▶ [Work task] Reproduce exactly, and solely, the lines running from the top of the data below through the line with "Связаться с менеджером (106, 2355)", both inclusive. Omit pictures.
*** Opening of Dataset excerpts ***
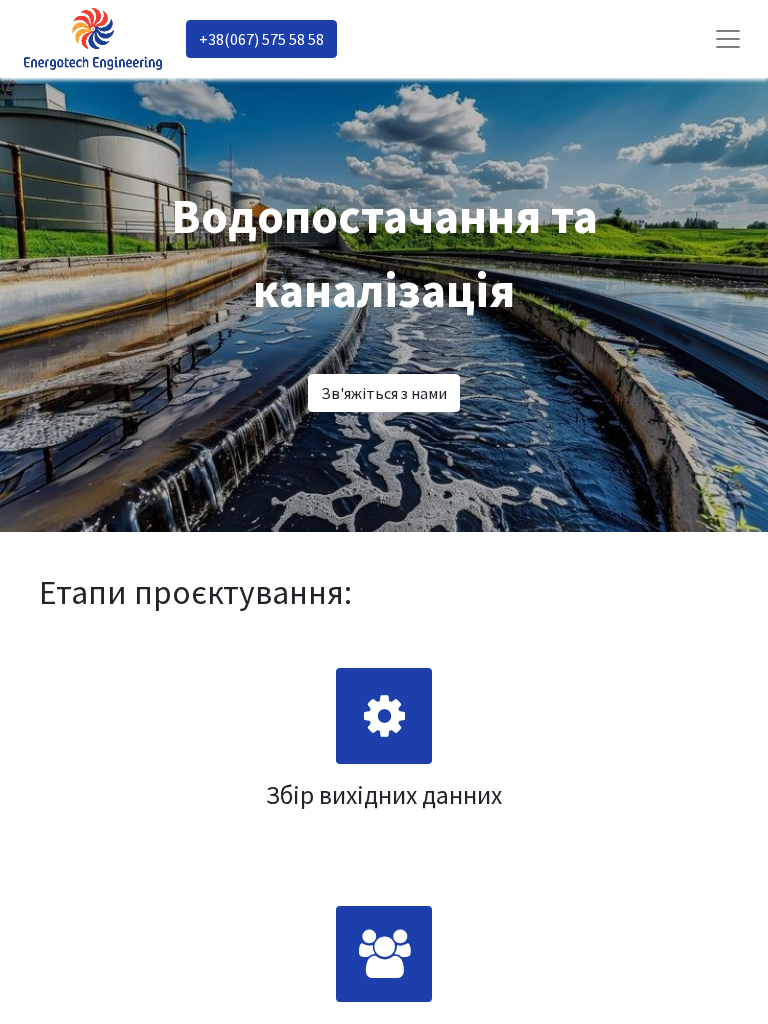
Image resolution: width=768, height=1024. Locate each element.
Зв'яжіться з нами (384, 393)
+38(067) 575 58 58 (261, 39)
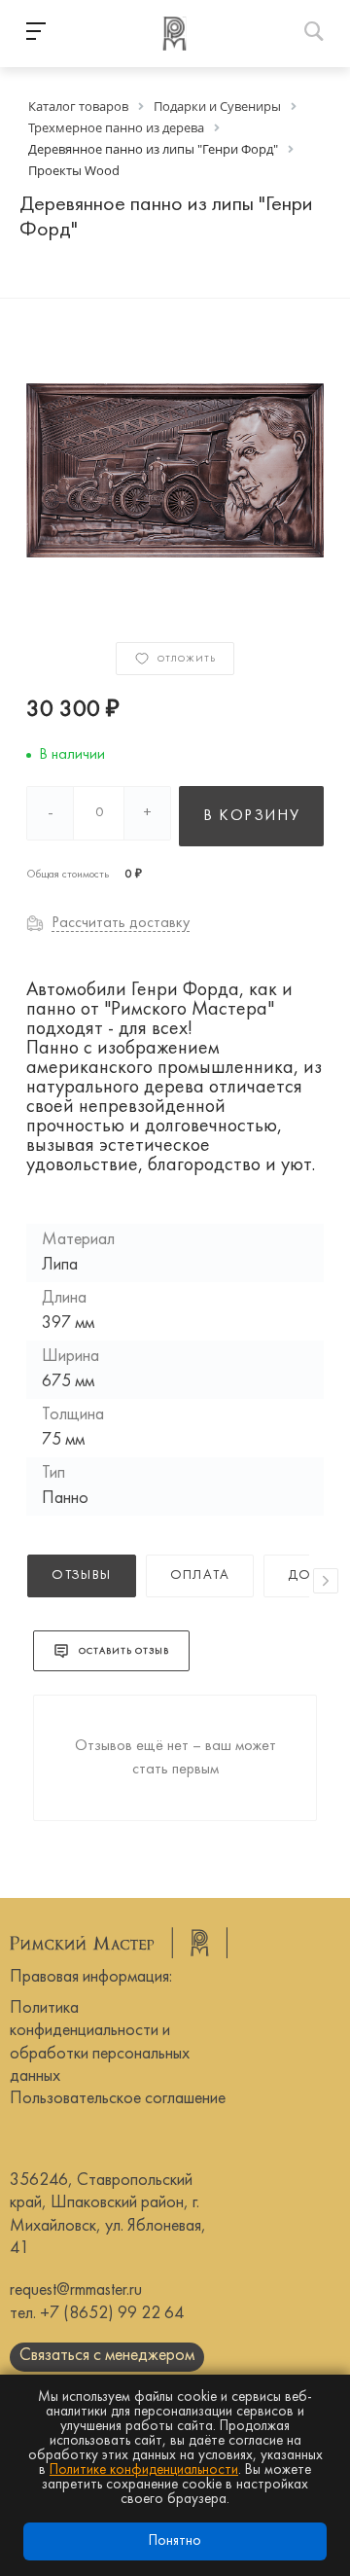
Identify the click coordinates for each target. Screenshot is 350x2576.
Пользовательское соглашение (118, 2099)
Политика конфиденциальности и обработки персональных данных (100, 2042)
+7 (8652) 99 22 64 (112, 2314)
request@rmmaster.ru (76, 2290)
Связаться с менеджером (106, 2355)
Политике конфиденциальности (144, 2470)
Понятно (175, 2541)
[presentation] (325, 1580)
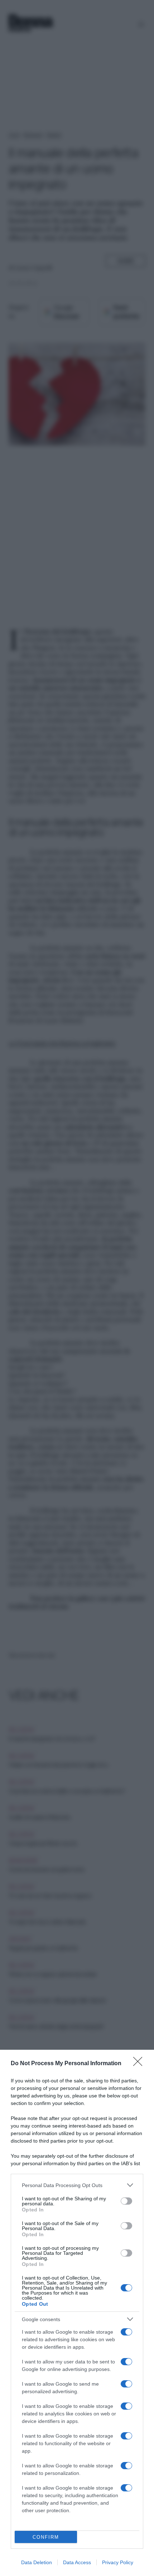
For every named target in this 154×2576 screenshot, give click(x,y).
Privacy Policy (117, 2562)
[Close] (140, 2064)
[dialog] (77, 2313)
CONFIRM (46, 2537)
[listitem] (77, 2185)
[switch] (126, 2201)
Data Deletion (36, 2562)
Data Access (77, 2562)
*** Close of Dataset excerpts ***
▶ [Response]
Image resolution: width=768, height=1024. Locate each element.
Зв'яжіться з нами (384, 393)
+38(067) 575 58 58 (261, 39)
Identify the click coordinates for each target. Screenshot is 350x2576.
Пользовательское соглашение (118, 2099)
Политика конфиденциальности и обработки персональных данных (100, 2042)
+7 (8652) 99 22 64 (112, 2314)
request@rmmaster.ru (76, 2290)
Связаться с менеджером (106, 2355)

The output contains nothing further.